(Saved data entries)
○ ○ ○ ○ ○ ○ ○
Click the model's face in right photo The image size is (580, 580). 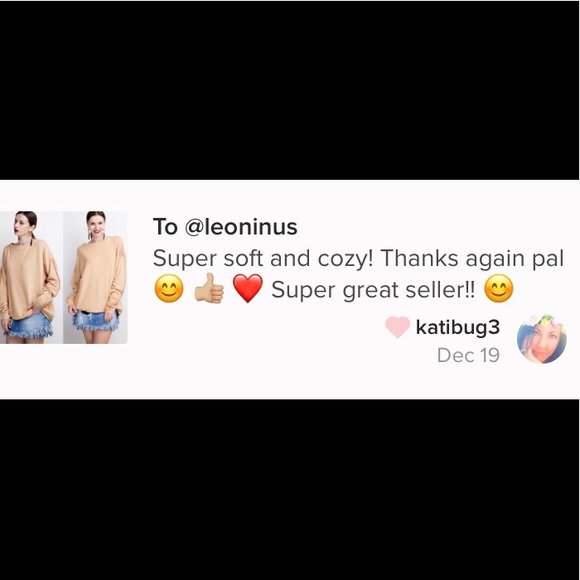[96, 223]
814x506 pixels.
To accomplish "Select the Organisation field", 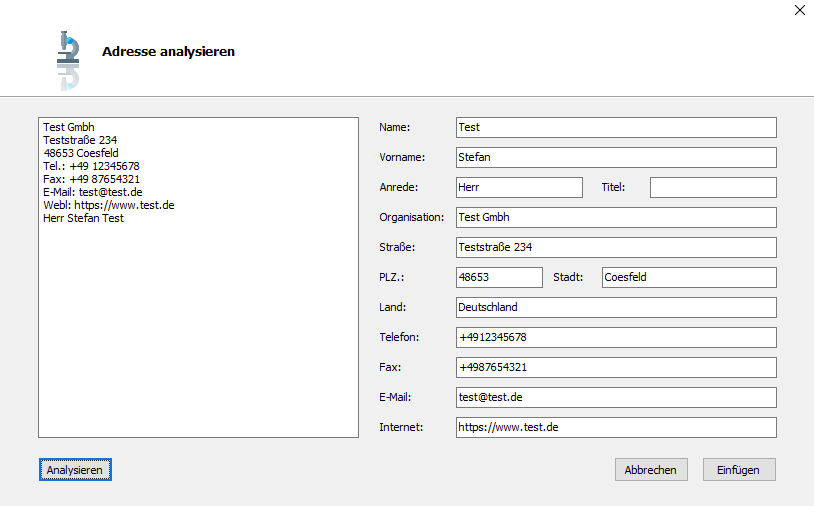I will 616,217.
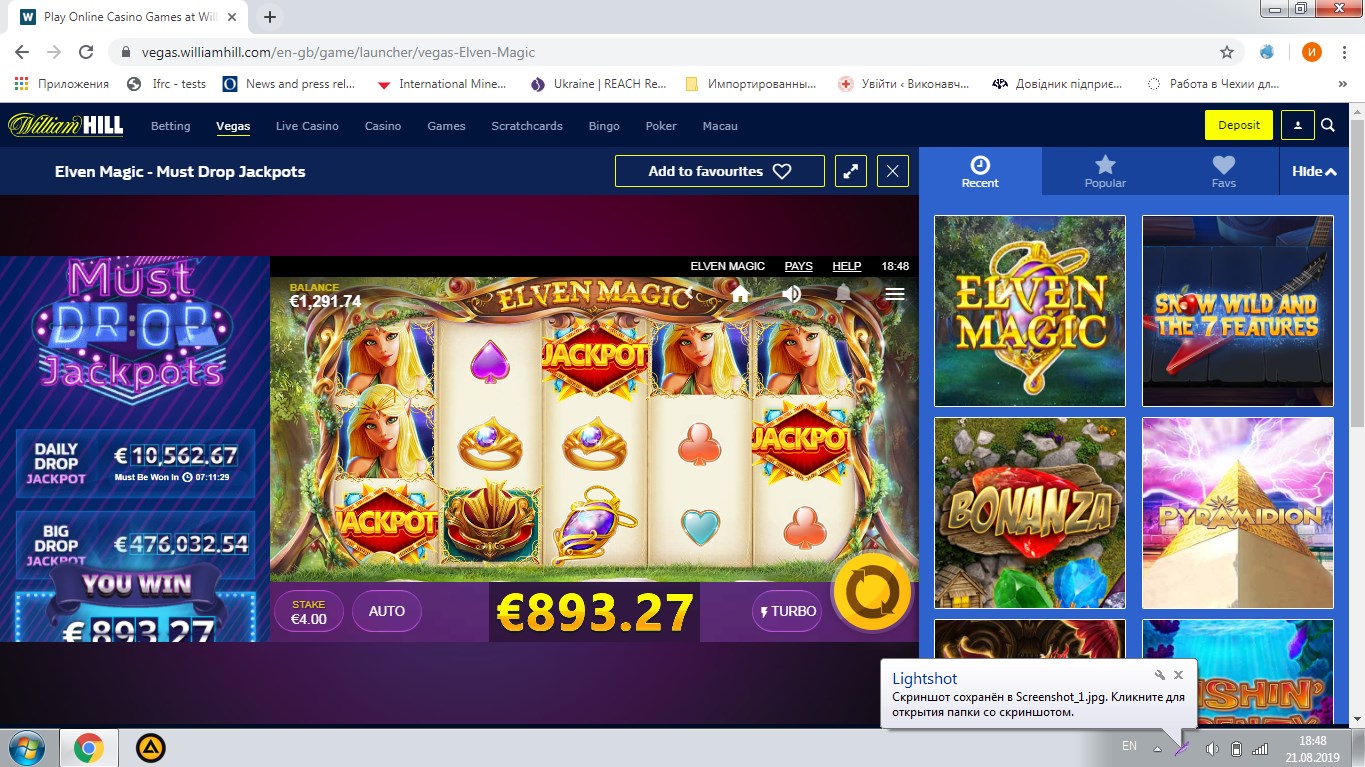Open the user account icon
The height and width of the screenshot is (767, 1365).
pos(1298,125)
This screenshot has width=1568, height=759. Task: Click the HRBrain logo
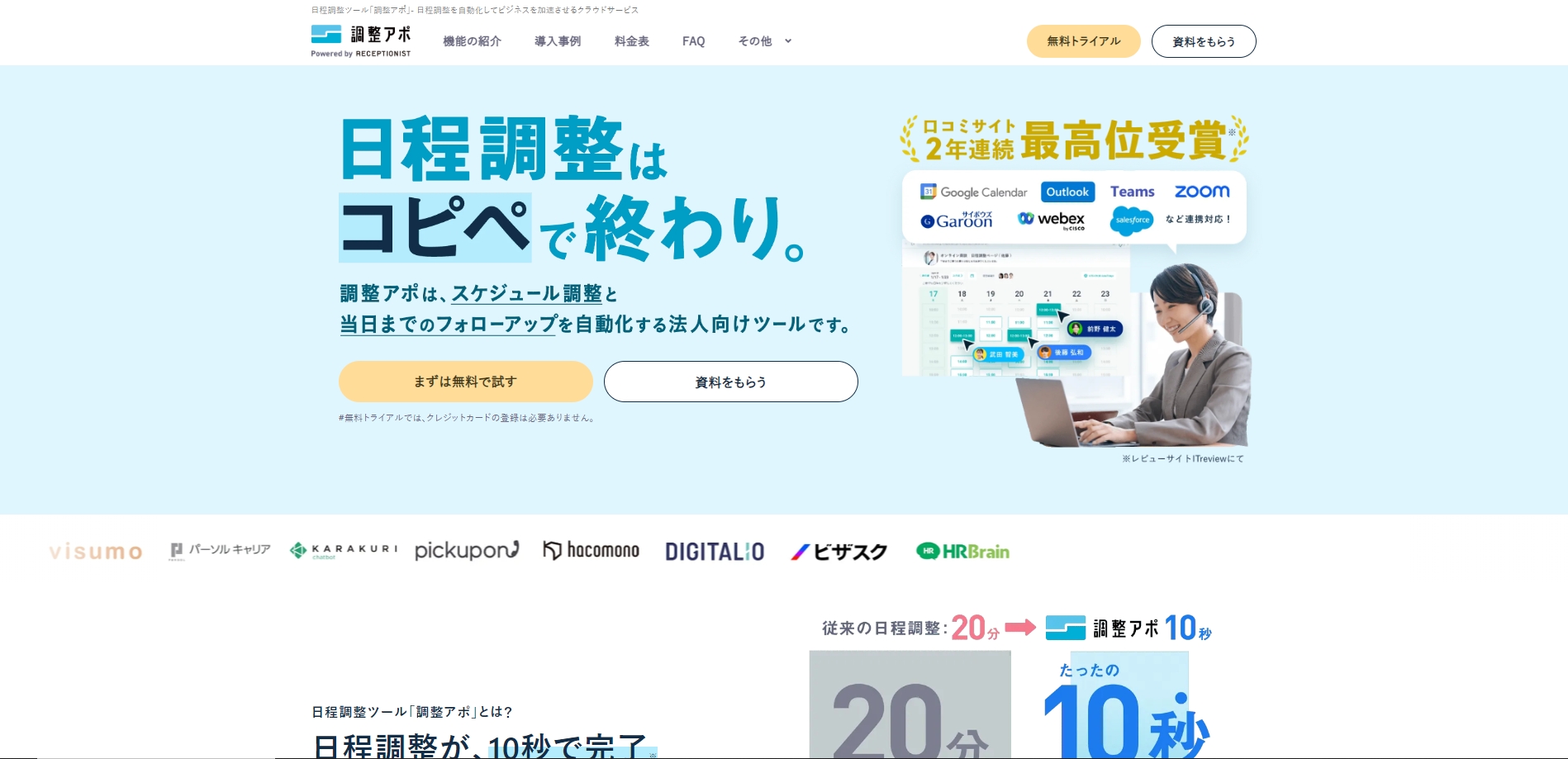962,552
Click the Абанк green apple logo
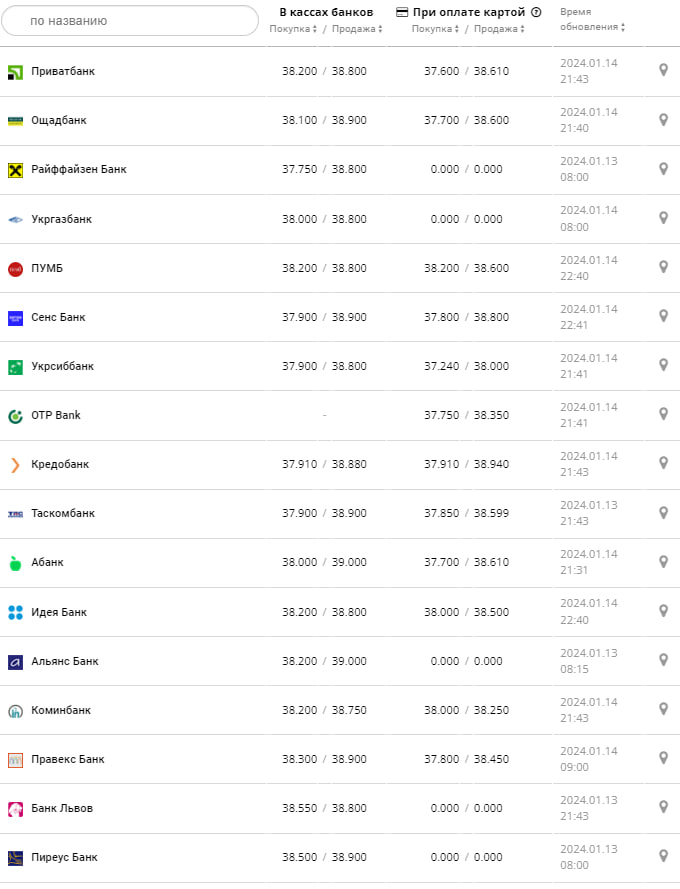 point(15,563)
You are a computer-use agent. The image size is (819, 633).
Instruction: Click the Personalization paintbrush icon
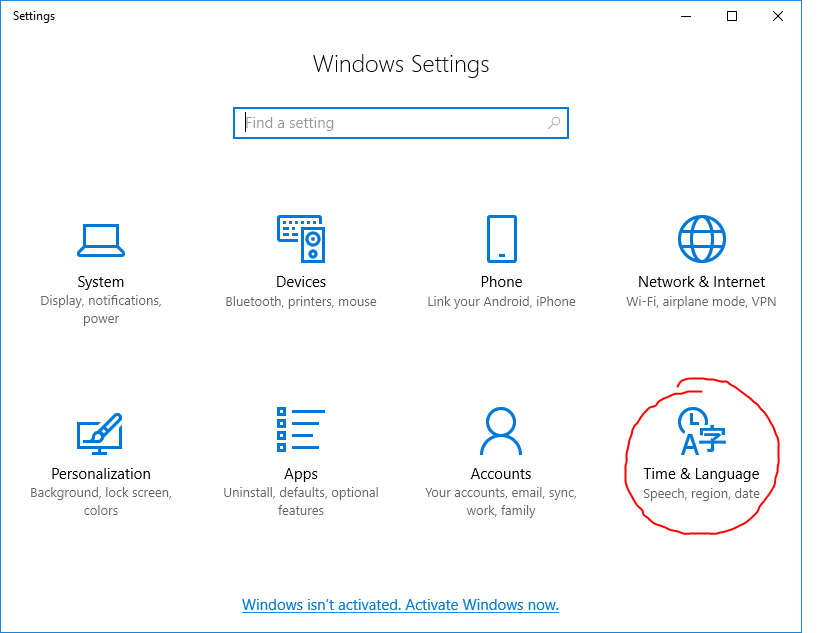tap(101, 432)
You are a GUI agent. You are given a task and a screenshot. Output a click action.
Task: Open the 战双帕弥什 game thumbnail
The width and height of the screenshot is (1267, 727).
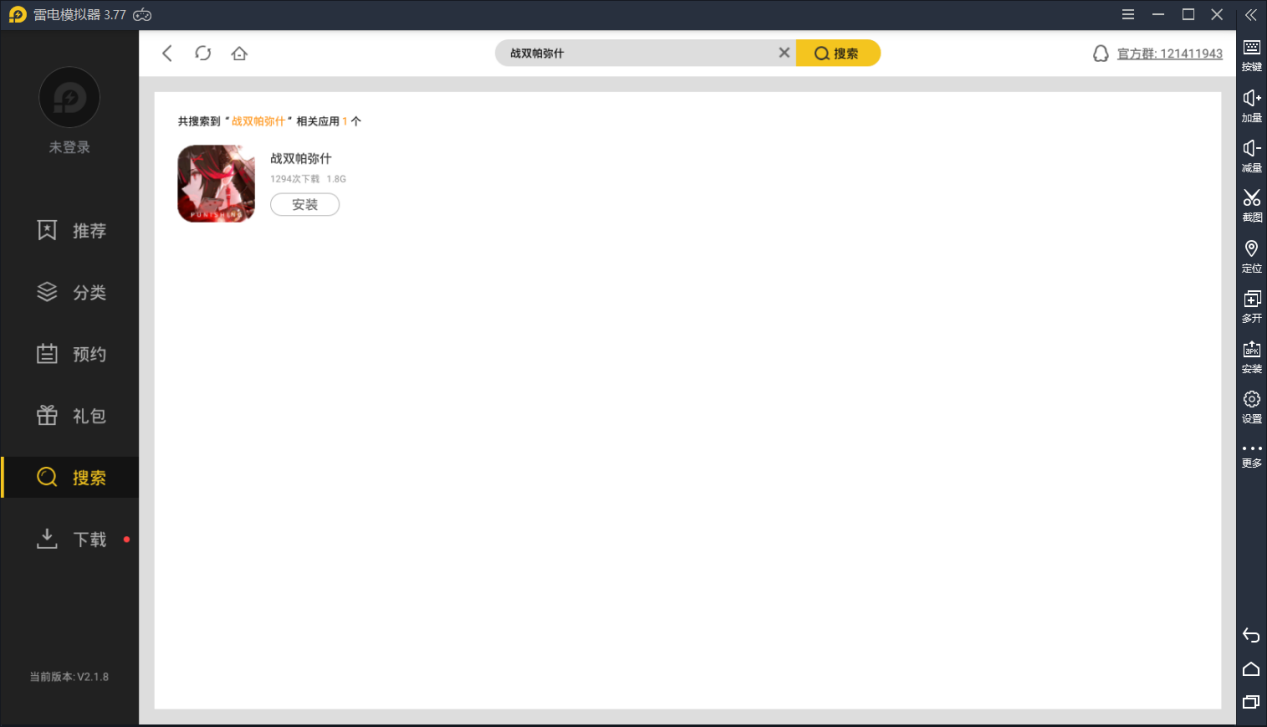pos(216,184)
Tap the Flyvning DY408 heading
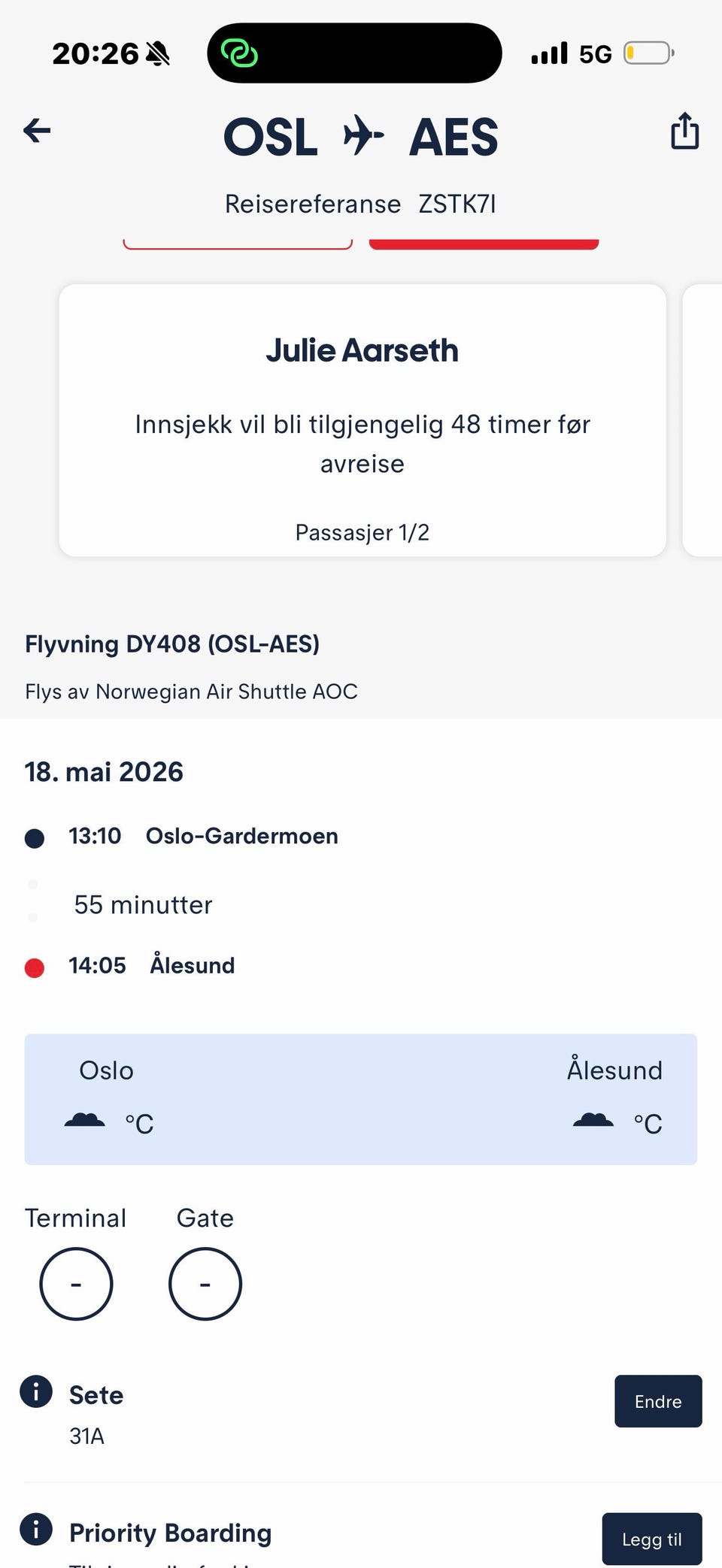 (172, 644)
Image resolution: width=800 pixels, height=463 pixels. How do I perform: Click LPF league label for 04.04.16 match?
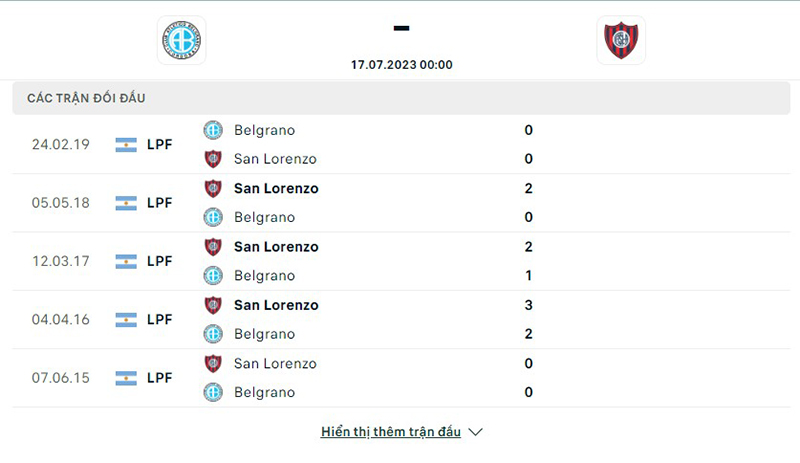(x=160, y=320)
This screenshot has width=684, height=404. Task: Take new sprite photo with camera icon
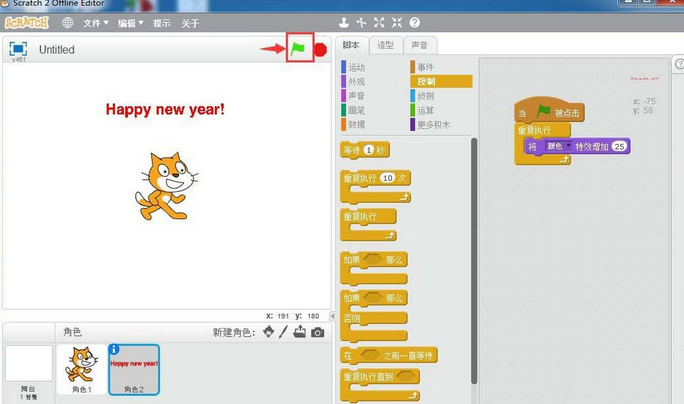(x=318, y=332)
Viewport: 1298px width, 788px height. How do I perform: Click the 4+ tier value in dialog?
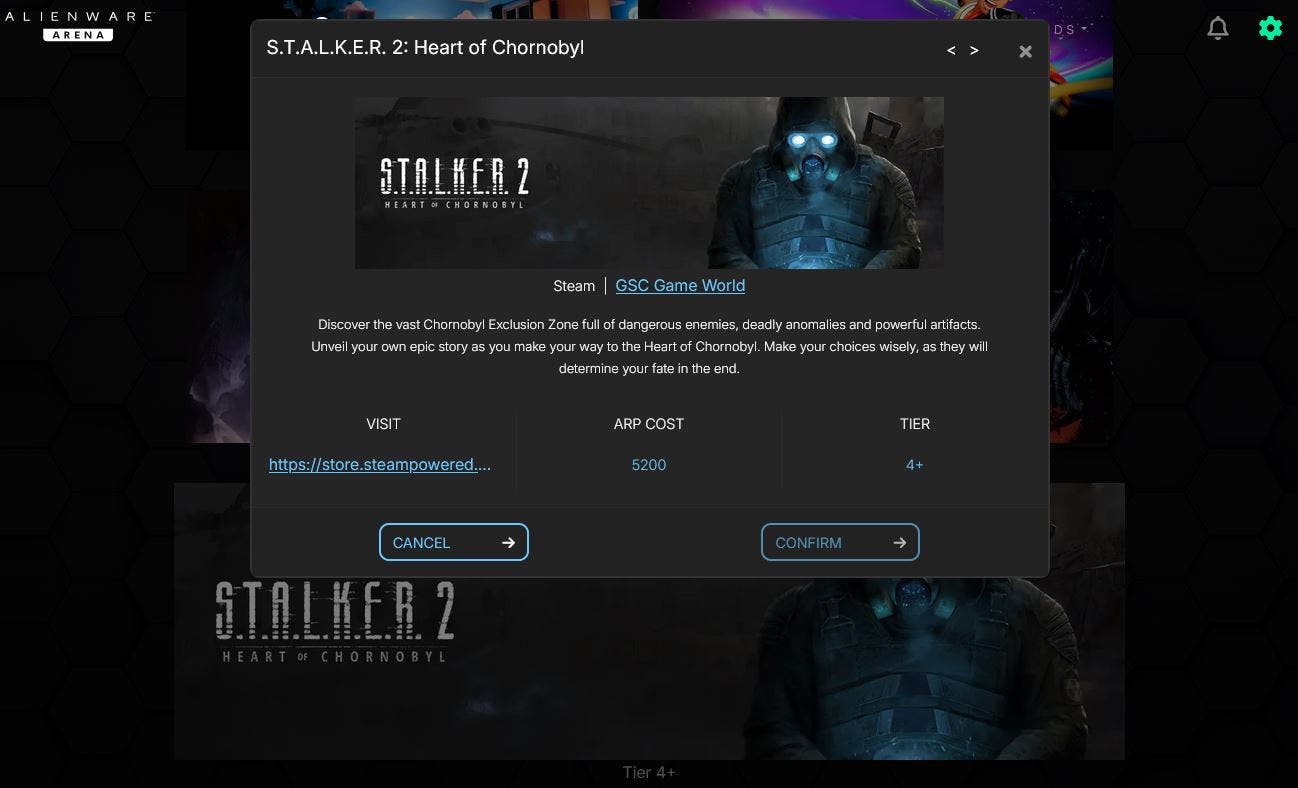click(914, 465)

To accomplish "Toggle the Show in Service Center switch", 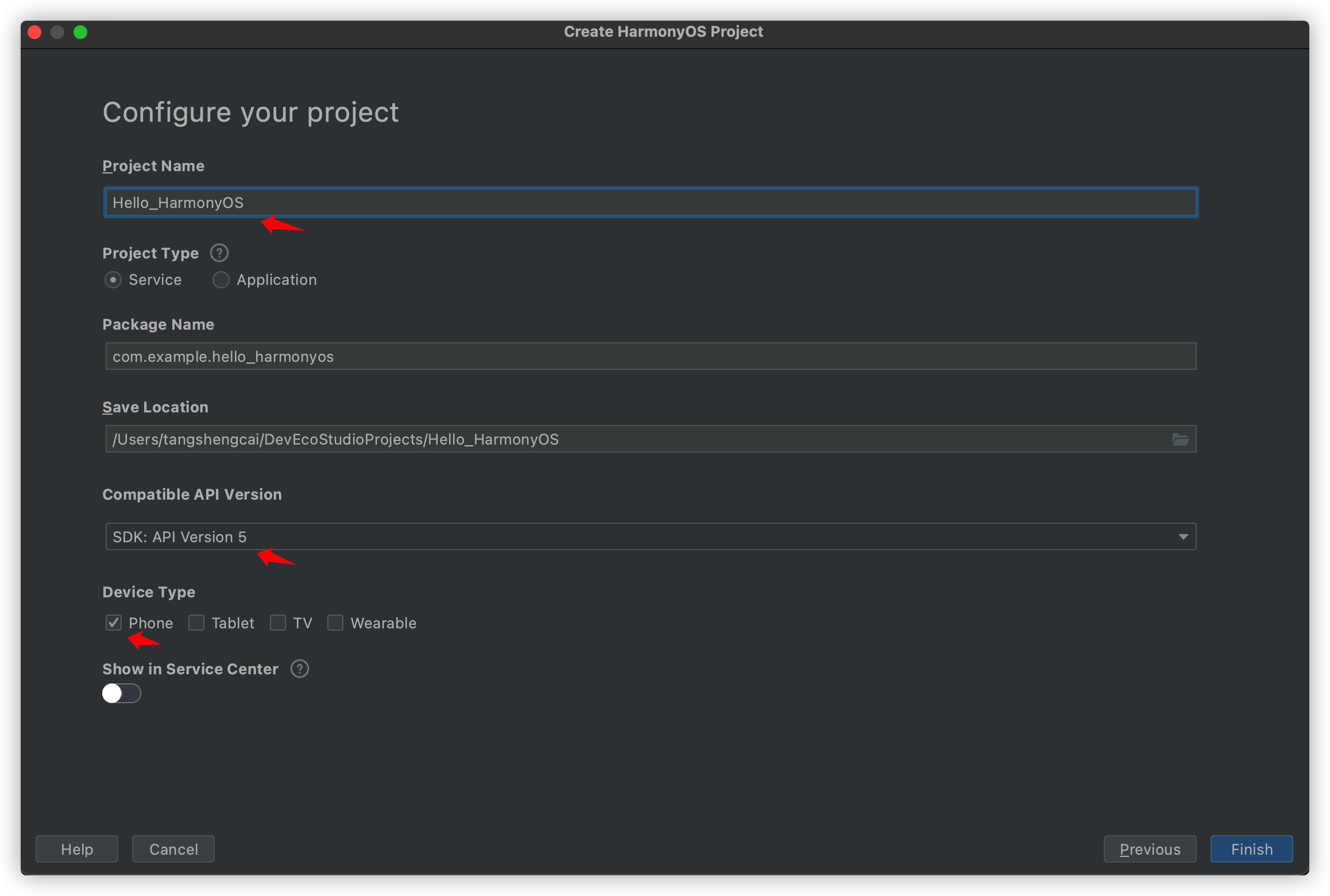I will coord(120,693).
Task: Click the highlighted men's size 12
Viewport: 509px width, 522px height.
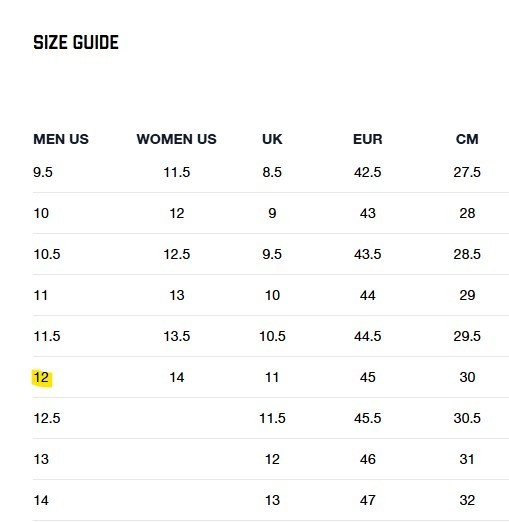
○ ○ ○ ○ ○ ○ ○
**Exercise goal:**
Pick out the lines above containing the word "agent", then copy them.

**Solution for this task:**
You are a computer-use agent. The image size is (819, 633).
You are a GUI agent. You are given a task and a screenshot. Output a click action.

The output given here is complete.